“How could the professor send you here?” asked Dolly.

“He did not exactly send me, but he helped me,” replied the luckless Euphemia, becoming a trifle more coherent. “I saw you at the little church, though you did not see me, because, of course, we sit in the most disagreeable part, just where we can't see or be seen at all. And though I only saw you at a distance, and through your veil, and half behind a pillar, I knew you, and knew Miss MacDowlas. I think I knew Miss MacDowlas most because she wasn't behind the pillar. And it nearly drove me crazy to think you were so near, and I gave one of the servants some money to find out where you were staying, and she brought me word that you were staying here, and meant to stay. And then I asked the lady principal to let me come and see you, and of course she refused; and I never should have been able to come at all, only it chanced that was my music-lesson day, and I went in to the professor with red eyes,—I had cried so,—and when he asked me what I had been crying for, I remembered that he used to be fond of you, and I told him. And he was sorry for me, and promised to ask leave for me. He is a cousin of the lady principal, and a great favorite with her. And the end of it was that they let me come. And I have almost flown. I had to wait until to-day, you know, because it was Saturday.”

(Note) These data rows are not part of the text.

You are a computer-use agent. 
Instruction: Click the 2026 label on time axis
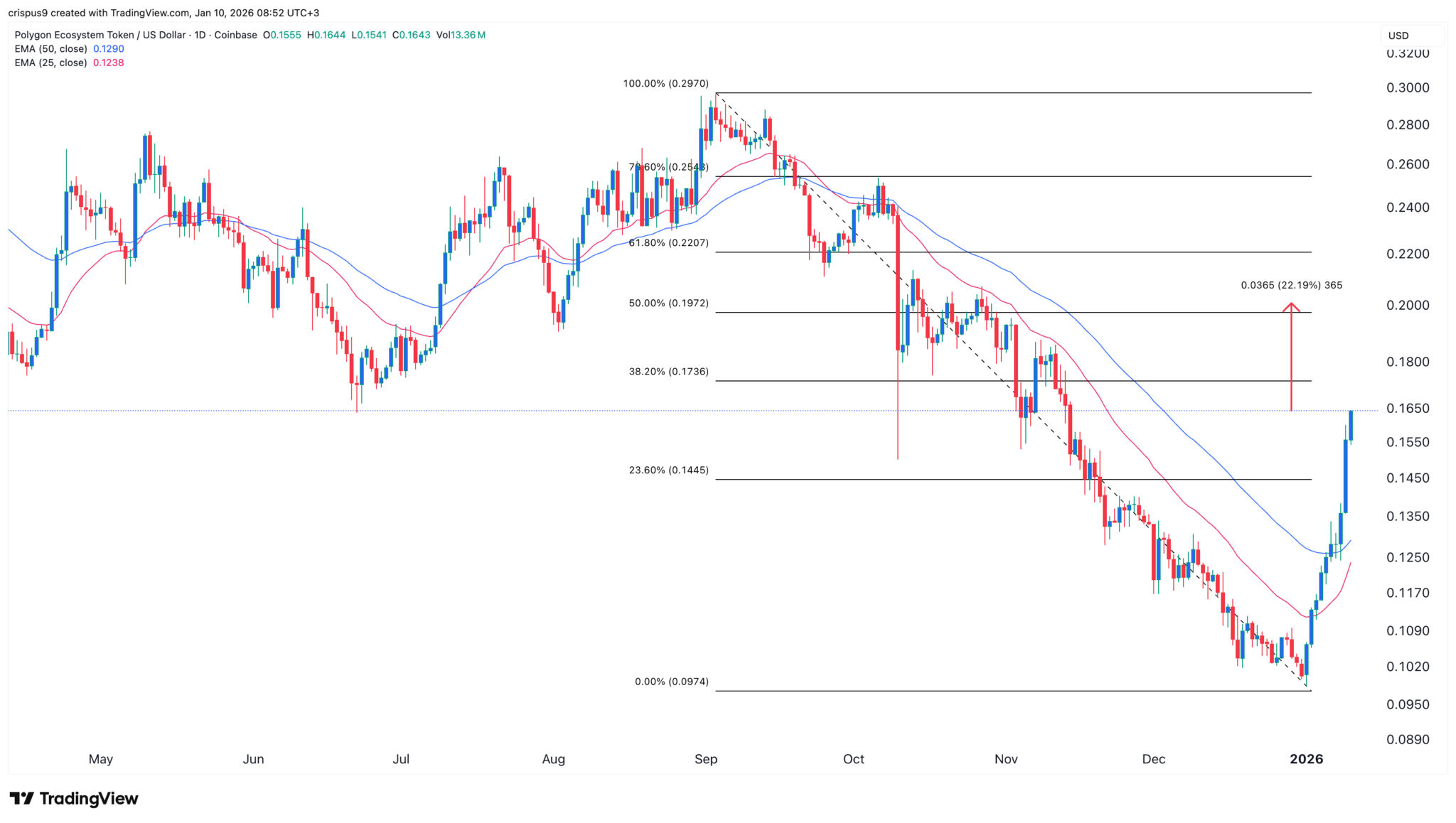click(x=1306, y=759)
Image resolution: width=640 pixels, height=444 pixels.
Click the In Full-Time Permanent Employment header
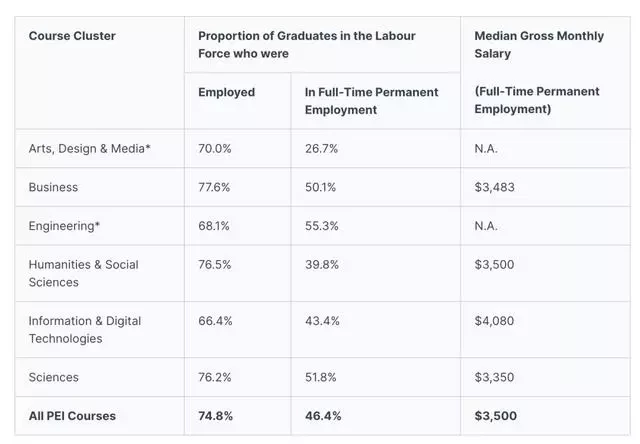(x=371, y=101)
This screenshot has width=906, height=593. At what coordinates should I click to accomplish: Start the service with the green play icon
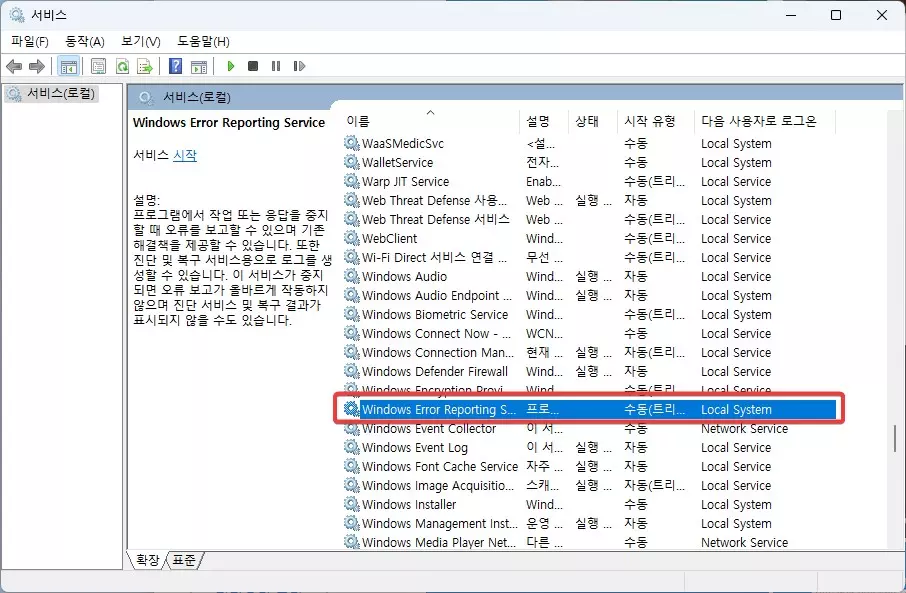[x=231, y=66]
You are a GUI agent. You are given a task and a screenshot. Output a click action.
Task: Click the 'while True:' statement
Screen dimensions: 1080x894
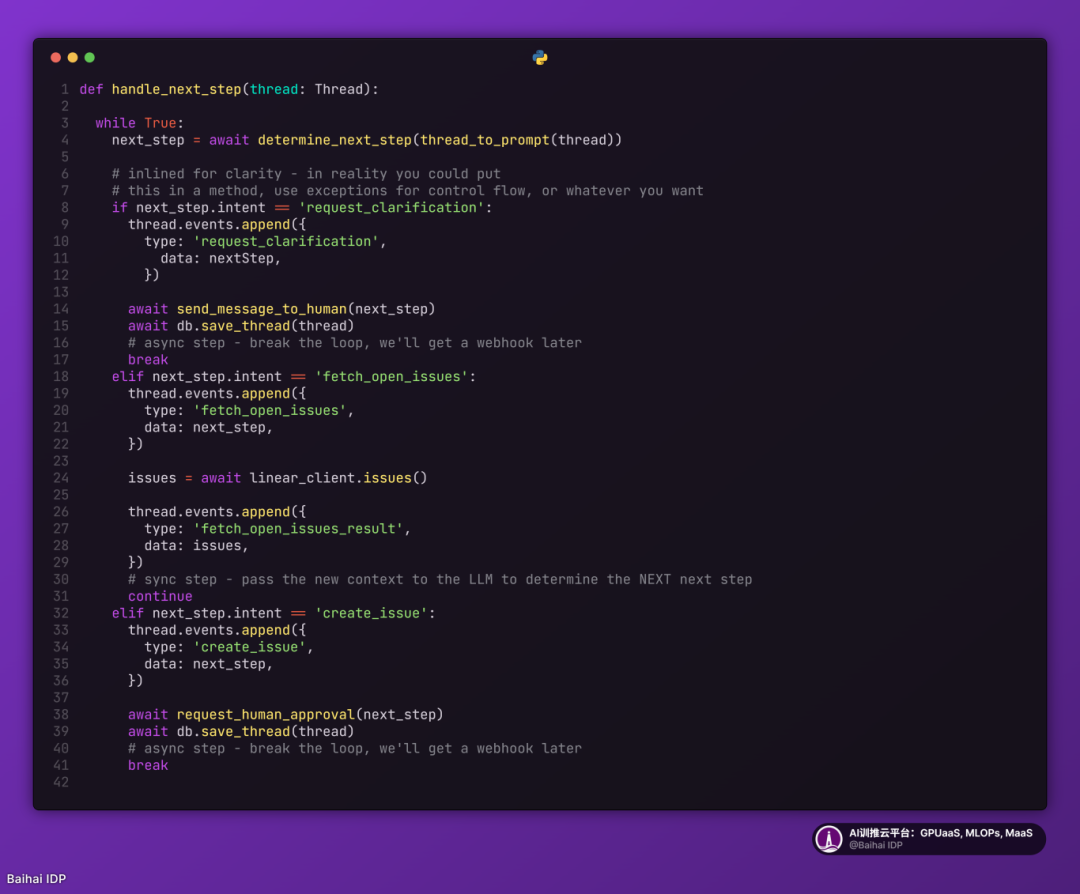140,123
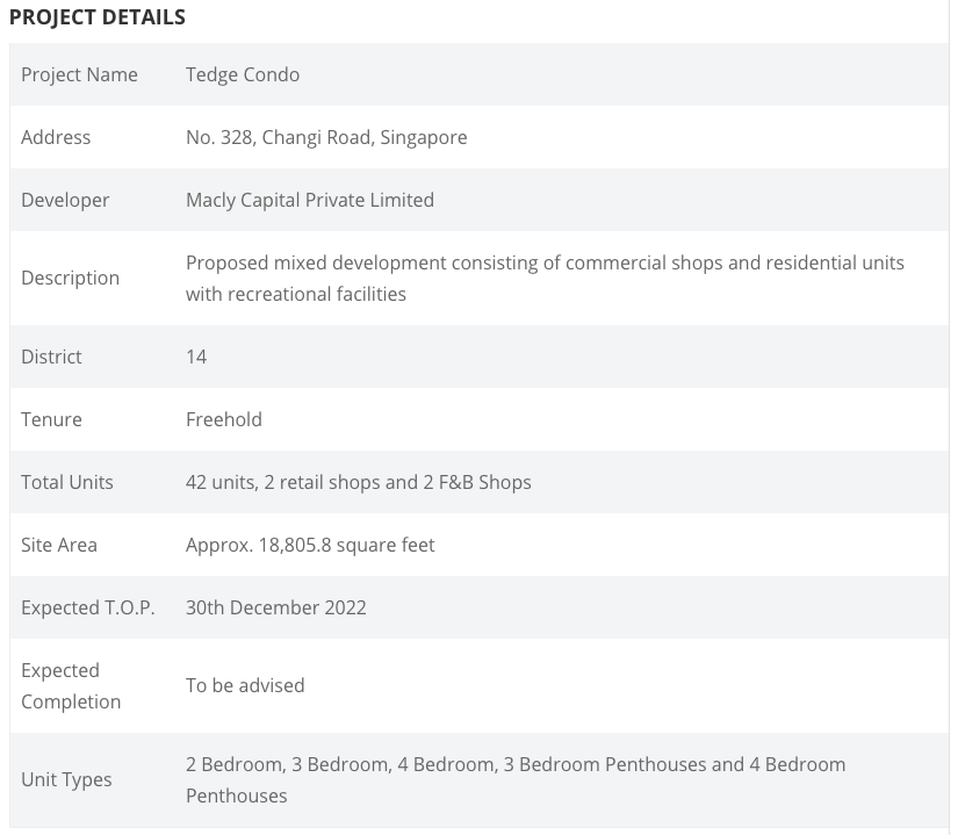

It was quite touching to see how, when she stopped speaking, she clung to Dolly's hands, and looked at her with wonder and grief in her face.

“What is it that has changed you so?” she said. “You are not like yourself at all. Oh, my dear, how ill you are!”

A wistful shadow showed itself in the girl's eyes.

Am I so much changed?” she asked.

“You do not look like our Dolly at all,” protested Phemie. “You are thin,—oh, so thin! What is the matter?”

“Thin!” said Dolly. “Am I? Then I must be growing ugly enough. Perhaps it is to punish me for being so vain about my figure. Don't you remember what a dread I always had of growing thin? Just to think that I should grow thin, after all! Do my bones stick out like the Honorable Cecilia Howland's, Phemie?” And she ended with a little laugh.

Phemie kissed her, in affectionate protest against such an idea.

“Oh, dear, no!” she said. “They could n't, you know. They are not the kind of bones to do it. Just think of her dreadful elbows and her fearful shoulder-blades! You couldn't look like her. I don't mean that sort of thinness at all. But you seem so light and so little. And look here,” and she held up the painfully small hand, the poor little hand without the ring. “There are no dimples here now, Dolly,” she said, sorrowfully.